Gondoliers waiting for tourists. Behind them is the Rialto Bridge. Note the communist flavoured banner on the bridge. More on this later.


The Piazza San Marco, with tourists and lots of feathered residents.


Other sides of the square.


St. Mark's Basilica with the domes and its Campanile.


Closer to the sea is Doge's Palace and the Bridge of Sighs, from a fanciful idea of Byron.


A view of the bridge on the front and right of the Doge's Palace. Cartoline is Italian for postcards. 800 lire was about a dollar then.


Glass work is an important industry. There are many shops like this in the tourist district. Well, all of Venice is a tourist district.


These photos of a glass craftsman at work were taken later than the previous photo so I may have taken a boat trip out to Murano, where most of the industry resides.


An assistant helps attach a blob of glass.


Back into the furnace to fuse the glass.


A few finishing touches, è finito, another thing of beauty.
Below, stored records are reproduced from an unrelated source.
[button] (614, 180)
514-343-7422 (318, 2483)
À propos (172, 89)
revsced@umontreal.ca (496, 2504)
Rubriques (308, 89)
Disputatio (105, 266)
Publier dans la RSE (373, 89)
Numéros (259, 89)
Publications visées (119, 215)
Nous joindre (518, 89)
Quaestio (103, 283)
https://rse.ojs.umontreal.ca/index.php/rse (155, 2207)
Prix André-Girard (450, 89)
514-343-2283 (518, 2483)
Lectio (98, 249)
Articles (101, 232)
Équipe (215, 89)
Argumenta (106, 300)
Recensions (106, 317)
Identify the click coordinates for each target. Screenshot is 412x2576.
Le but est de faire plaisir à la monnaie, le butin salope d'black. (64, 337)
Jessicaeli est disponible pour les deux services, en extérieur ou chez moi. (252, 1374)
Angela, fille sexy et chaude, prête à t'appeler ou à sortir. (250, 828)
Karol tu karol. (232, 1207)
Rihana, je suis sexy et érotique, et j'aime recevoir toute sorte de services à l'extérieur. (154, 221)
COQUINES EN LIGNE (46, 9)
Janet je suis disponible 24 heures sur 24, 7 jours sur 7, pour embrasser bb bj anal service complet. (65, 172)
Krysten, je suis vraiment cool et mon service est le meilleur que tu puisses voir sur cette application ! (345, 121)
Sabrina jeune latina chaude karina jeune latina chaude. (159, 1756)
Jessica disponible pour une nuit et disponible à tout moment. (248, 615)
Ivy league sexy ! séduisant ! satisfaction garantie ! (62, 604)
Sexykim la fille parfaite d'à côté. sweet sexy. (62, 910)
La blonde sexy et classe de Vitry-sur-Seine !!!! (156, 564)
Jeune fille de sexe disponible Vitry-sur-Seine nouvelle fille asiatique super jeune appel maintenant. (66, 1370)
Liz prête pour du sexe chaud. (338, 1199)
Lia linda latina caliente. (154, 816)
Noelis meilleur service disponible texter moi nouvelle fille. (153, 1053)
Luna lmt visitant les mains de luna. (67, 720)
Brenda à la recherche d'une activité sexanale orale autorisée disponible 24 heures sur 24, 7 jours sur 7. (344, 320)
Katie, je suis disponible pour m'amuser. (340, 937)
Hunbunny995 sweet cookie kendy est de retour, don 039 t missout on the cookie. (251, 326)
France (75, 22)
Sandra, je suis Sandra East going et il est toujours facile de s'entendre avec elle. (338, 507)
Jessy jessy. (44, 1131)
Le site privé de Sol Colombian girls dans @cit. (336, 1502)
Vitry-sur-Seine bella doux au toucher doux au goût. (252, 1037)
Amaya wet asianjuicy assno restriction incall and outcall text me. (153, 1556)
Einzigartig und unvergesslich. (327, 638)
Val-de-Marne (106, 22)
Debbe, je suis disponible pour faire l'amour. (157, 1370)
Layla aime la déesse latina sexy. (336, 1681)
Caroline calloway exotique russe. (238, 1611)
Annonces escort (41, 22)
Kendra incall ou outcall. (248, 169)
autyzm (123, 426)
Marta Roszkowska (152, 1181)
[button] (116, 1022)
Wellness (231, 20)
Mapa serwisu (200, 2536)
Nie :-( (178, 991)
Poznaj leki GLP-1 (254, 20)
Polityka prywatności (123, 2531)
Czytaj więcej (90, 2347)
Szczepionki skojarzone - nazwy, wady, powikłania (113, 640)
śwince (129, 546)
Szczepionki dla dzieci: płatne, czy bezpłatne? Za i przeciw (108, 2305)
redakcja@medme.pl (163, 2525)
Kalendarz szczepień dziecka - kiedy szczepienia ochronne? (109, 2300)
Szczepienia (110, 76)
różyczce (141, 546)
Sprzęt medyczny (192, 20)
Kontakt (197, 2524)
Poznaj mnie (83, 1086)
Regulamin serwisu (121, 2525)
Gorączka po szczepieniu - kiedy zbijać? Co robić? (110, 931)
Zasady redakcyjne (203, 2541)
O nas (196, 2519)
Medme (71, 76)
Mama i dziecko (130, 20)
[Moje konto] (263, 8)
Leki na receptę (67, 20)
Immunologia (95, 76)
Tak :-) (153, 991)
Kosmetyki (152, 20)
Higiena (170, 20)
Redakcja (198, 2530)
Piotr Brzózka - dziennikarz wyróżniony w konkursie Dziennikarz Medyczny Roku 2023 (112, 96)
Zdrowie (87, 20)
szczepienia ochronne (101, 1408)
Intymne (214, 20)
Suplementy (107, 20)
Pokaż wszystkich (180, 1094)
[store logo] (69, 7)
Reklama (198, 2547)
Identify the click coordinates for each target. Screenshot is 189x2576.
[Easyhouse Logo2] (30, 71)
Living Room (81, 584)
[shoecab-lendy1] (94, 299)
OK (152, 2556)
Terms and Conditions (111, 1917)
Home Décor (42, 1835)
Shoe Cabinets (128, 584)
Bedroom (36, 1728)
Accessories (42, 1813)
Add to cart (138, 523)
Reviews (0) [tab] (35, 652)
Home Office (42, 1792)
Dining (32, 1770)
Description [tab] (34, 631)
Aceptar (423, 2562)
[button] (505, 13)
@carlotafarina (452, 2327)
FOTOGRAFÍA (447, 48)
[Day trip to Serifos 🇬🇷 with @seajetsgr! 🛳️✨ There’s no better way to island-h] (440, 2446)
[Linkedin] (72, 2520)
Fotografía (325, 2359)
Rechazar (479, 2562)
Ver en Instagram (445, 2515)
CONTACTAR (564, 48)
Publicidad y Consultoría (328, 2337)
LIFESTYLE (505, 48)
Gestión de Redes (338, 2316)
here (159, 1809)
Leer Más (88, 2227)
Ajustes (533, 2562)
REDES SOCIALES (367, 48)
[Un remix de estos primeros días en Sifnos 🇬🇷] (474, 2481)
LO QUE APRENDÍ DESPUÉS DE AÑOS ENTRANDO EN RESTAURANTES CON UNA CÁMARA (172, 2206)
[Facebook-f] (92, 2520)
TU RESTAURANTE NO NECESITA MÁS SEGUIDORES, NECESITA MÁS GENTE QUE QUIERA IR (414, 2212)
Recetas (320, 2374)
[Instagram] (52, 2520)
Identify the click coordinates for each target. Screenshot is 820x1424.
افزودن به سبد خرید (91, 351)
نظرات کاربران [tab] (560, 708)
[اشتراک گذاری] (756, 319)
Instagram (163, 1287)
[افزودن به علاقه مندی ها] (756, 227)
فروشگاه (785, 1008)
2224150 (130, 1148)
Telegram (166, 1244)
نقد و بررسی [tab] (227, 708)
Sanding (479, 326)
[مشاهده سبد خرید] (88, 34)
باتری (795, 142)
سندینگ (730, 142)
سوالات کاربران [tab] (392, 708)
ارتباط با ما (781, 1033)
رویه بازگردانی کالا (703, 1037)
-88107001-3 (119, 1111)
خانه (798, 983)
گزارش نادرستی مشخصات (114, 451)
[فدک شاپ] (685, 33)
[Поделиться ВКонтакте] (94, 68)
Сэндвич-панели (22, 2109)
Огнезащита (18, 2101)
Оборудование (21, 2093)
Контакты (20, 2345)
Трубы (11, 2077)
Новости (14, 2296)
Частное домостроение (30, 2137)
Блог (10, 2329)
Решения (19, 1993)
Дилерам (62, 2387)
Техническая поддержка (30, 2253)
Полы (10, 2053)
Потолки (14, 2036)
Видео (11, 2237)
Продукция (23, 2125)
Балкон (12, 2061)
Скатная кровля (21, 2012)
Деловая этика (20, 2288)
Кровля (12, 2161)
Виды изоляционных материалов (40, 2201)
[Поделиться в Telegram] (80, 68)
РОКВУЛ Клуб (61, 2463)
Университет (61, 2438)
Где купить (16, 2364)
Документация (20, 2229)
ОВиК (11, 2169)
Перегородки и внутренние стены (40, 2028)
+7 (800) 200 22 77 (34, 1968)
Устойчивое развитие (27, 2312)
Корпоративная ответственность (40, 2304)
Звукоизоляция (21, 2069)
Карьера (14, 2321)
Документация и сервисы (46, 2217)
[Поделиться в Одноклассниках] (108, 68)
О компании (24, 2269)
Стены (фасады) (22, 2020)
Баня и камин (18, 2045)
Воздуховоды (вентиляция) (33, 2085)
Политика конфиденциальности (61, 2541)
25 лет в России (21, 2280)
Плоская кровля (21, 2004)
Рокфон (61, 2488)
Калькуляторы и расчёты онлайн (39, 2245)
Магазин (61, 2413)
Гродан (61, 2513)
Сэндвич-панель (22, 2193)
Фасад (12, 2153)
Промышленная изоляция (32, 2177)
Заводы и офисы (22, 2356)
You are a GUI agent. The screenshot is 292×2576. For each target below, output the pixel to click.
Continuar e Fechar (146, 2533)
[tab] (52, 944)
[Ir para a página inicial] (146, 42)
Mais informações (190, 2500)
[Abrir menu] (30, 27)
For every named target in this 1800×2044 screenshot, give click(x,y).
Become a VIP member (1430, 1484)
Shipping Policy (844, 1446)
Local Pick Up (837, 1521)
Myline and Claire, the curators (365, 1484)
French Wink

Then again, given this shop display, I may have simply attended a demonstration in a workshop on the main island, and not Murano. I bought a tiny glass bird as a souvenir, not wanting to be weighed down for the rest of my trip, and not rich enough to afford bigger pieces anyway. I don't know what happened to that souvenir since.


I stayed at the youth hostel on the island of Giudecca, so took ferries to the main sights. On one trip the ferry passed a festival organised by the Italian Communist Party. This seemed to me incongruous with the idea of dour communists. But then the views were magical around dusk so any party would have looked good.


Another episode from the hostel was about an uninhibited Swedish teenage couple. In the men's showers, the girl quickly stripped to her panties and joined her boyfriend in the shower. They were obviously having fun, from the laughter emerging from the cubicle. Another hosteller who had just come onto the scene asked me in confusion: Is this the men's?


A couple of last vignettes of Venice: There were persistent rumours that Venice was sinking, so the city was at pains to explain with this information poster that it wasn't that serious, yes there is subsidence, and yes water levels rise sometimes, depending on wind and tide, but no it isn't sinking. But 32 years on, with global warming, it quite likely is.


Some furry locals who didn't have to live outside the city, due to rising property prices from visitor demand. They are feral of course.

I think I did take a trip out to the affluent Lido, the famous sandbar, and the setting of Thomas Mann's Death in Venice, but didn't take any pictures.